WHAT TO PRODUCE
All of the records must come back exactly as they were given.

Pixel coordinate grounding data
──────────
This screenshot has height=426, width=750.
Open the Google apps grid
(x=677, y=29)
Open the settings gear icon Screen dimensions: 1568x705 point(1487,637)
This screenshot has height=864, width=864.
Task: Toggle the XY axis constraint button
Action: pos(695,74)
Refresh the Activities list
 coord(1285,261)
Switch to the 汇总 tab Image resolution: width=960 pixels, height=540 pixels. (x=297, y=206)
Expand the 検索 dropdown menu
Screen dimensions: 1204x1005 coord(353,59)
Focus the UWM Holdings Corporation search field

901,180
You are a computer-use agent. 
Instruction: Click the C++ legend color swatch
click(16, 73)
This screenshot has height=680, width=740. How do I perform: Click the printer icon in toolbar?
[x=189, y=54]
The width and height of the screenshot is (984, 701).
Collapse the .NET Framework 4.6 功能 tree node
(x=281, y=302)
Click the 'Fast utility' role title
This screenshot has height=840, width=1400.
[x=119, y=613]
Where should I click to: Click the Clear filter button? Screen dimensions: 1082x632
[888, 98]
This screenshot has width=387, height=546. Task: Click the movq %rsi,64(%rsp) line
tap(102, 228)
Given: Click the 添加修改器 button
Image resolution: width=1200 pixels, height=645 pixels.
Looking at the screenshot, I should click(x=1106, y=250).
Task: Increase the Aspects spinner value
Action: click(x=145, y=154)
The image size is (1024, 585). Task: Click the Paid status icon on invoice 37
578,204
──────────
ANSWER BOX
This screenshot has height=426, width=750.
Open the Google apps grid
(x=677, y=29)
Open the settings gear icon Screen dimensions: 1568x705 point(1487,637)
This screenshot has height=864, width=864.
Task: Toggle the XY axis constraint button
Action: pos(695,74)
Refresh the Activities list
 coord(1285,261)
Switch to the 汇总 tab Image resolution: width=960 pixels, height=540 pixels. (x=297, y=206)
Expand the 検索 dropdown menu
Screen dimensions: 1204x1005 coord(353,59)
Focus the UWM Holdings Corporation search field

901,180
You are a computer-use agent. 
Instruction: Click the C++ legend color swatch
click(16, 73)
This screenshot has height=680, width=740. How do I perform: Click the printer icon in toolbar?
[x=189, y=54]
The width and height of the screenshot is (984, 701).
Collapse the .NET Framework 4.6 功能 tree node
(x=281, y=302)
Click the 'Fast utility' role title
This screenshot has height=840, width=1400.
[x=119, y=613]
Where should I click to: Click the Clear filter button? Screen dimensions: 1082x632
[888, 98]
This screenshot has width=387, height=546. Task: Click the movq %rsi,64(%rsp) line
tap(102, 228)
Given: Click the 添加修改器 button
Image resolution: width=1200 pixels, height=645 pixels.
Looking at the screenshot, I should click(x=1106, y=250).
Task: Increase the Aspects spinner value
Action: click(x=145, y=154)
The image size is (1024, 585). Task: Click the Paid status icon on invoice 37
578,204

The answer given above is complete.